* [Brano di testo]:
Se sulla politica estera avete segnato in questi mesi qualche punto a vostro favore, sul fronte interno le difficoltà del governo sono evidenti. Che bilancio fa di questi primi sette mesi?
«Forse la rappresentazione della nostra ispirazione in alcuni passaggi non è stata adeguata. Sono tuttavia sicuro che il superamento della finanziaria e la comprensione dei motivi che hanno guidato alcune scelte, penso ad esempio all’indulto, ci consentiranno di recuperare quell’orizzonte di lungo periodo che appare al momento sfuocato».
C’è stato un provvedimento che meglio ha caratterizzato il profilo del governo?
«Sicuramente quello sulle liberalizzazioni. Purtroppo la finanziaria ha indirizzato l’attenzione su questo o quel particolare e non sulla liberazione di energie presenti nel paese che pure la manovra di bilancio conteneva. In alcuni passaggi non siamo riusciti a comunicare l’ispirazione complessiva, a causa della dialettica politica, esasperata dai rapporti di forza: in queste condizioni qualsiasi parlamentare può richiamare l’attenzione su questo o quell’aspetto particolare, cedendo alla tentazione nella quale può indurlo la debolezza dei numeri».
Quali sono stati i passaggi più critici per il governo?
«Certo se si pensa che l’indulto ha preso le mosse da un appello di Papa Woytila che ha attraversato gli schieramenti e si guarda alle incomprensioni incontrate, qualche errore di comunicazione dobbiamo riconoscerlo».
E la norma sulla prescrizione dei reati contabili?
«A stare alle ricostruzioni non posso non iscriverla tra gli incidenti procedurali. Le correzioni annunciate prontamente faranno comunque grazia di ogni lettura diversa».

* [Consegna]:
Trascrivi fedelmente dall'intervista sul bilancio del governo il passo che va da "Se sulla politica" fino a "primi sette mesi?" compreso. I record non hanno alcun legame con l'intervista sul bilancio del governo.

* [Record forniti]:
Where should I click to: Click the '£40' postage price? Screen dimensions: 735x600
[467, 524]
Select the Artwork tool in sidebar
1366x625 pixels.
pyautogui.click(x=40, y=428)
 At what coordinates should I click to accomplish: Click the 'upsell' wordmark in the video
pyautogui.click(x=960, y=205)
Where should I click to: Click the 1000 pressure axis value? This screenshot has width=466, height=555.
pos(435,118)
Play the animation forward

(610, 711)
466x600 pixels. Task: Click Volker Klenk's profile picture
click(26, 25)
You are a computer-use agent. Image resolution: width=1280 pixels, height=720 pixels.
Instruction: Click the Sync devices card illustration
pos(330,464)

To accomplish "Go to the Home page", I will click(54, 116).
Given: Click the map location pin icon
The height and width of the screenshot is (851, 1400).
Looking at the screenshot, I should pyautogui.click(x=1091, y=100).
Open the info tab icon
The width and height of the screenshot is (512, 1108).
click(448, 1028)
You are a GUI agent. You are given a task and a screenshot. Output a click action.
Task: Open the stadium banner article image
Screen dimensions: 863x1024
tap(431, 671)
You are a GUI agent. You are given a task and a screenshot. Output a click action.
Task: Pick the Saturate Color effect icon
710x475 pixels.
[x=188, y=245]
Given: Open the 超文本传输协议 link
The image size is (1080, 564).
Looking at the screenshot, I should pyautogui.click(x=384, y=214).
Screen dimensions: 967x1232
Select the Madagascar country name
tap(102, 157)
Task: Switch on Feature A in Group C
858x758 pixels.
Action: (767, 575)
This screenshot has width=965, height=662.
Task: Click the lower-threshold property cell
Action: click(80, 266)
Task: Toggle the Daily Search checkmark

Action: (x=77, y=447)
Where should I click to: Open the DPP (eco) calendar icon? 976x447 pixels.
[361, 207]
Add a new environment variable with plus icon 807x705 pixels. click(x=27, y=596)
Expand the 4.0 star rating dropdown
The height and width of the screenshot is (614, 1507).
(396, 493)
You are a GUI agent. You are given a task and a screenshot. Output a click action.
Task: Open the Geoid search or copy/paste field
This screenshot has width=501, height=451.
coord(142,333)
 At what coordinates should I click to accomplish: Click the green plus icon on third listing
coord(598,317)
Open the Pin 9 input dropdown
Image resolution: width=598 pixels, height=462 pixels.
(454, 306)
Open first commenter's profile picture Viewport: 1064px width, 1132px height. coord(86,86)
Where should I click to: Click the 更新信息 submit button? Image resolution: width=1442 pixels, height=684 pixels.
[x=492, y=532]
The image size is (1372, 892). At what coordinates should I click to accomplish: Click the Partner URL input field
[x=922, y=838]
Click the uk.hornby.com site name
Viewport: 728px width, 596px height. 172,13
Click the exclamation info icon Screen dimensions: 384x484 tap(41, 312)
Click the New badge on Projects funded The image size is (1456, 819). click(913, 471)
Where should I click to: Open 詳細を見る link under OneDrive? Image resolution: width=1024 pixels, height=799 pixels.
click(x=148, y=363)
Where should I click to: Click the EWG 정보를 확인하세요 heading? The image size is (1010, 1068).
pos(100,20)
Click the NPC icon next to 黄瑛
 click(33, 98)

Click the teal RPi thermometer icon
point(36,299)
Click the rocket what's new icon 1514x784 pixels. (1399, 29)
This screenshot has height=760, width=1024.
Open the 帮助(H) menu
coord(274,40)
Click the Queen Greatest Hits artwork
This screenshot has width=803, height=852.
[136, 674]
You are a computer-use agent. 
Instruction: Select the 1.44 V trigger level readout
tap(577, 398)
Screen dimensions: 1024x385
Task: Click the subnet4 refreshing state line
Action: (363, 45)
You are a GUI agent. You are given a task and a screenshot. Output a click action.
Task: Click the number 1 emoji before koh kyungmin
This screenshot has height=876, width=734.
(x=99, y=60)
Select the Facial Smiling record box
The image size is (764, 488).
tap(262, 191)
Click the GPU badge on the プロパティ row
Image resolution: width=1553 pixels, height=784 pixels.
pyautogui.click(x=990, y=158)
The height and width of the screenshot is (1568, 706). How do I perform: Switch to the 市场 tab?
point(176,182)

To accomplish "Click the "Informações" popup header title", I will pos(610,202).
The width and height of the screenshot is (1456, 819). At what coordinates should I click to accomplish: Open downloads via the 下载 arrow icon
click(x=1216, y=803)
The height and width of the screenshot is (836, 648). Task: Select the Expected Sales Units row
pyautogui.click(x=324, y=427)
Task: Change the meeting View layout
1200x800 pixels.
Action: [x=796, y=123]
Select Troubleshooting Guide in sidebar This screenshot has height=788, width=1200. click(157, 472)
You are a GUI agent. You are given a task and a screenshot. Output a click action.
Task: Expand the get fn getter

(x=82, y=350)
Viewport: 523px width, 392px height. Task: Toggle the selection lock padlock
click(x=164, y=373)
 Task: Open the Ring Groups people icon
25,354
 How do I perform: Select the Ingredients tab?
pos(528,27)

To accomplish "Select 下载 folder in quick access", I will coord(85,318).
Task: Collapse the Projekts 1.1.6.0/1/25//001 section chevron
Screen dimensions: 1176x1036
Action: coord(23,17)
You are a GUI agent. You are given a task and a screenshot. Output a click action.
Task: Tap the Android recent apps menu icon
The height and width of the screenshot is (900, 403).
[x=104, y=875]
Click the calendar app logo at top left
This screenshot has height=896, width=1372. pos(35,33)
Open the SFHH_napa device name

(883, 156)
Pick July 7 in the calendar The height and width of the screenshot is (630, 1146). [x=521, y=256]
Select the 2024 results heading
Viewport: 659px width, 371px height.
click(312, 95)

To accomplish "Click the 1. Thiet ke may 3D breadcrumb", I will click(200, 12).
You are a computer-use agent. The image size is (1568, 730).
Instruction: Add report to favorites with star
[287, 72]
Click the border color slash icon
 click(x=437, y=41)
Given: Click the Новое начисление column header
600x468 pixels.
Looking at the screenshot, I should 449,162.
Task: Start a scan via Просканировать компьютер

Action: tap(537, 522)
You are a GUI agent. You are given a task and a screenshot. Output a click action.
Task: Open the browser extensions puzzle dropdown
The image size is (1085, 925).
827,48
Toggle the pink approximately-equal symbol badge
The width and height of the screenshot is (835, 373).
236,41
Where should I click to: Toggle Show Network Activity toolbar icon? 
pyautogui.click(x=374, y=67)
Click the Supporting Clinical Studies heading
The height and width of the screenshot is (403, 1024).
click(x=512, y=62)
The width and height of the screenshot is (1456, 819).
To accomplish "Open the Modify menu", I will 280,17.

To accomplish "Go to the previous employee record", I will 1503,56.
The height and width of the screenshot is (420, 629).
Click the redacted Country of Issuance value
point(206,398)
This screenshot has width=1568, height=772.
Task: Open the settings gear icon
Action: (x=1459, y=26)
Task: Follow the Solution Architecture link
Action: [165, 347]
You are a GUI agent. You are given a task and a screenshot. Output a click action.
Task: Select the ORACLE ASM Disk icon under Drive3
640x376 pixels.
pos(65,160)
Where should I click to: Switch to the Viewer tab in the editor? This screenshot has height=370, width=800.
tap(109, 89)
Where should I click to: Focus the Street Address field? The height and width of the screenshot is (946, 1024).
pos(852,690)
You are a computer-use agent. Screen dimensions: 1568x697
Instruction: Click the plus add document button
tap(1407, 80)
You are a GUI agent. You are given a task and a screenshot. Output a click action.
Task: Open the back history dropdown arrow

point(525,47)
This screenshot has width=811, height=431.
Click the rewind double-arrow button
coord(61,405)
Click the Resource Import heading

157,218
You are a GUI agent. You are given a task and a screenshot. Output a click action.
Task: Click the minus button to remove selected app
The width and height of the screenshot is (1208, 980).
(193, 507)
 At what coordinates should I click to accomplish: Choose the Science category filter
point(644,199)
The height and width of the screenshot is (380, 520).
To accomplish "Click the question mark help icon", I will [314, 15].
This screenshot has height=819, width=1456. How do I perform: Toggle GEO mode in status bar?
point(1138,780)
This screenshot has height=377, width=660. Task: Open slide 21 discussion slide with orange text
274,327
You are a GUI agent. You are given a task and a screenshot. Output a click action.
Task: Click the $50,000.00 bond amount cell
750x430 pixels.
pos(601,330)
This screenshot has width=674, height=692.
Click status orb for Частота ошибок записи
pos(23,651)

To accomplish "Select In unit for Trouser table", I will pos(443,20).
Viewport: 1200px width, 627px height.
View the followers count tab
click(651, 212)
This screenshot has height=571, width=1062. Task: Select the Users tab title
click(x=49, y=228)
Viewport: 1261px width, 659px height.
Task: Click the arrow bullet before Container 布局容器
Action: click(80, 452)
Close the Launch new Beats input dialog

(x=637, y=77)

* [Risposta all'esercizio]:
Se sulla politica estera avete segnato in questi mesi qualche punto a vostro favore, sul fronte interno le difficoltà del governo sono evidenti. Che bilancio fa di questi primi sette mesi?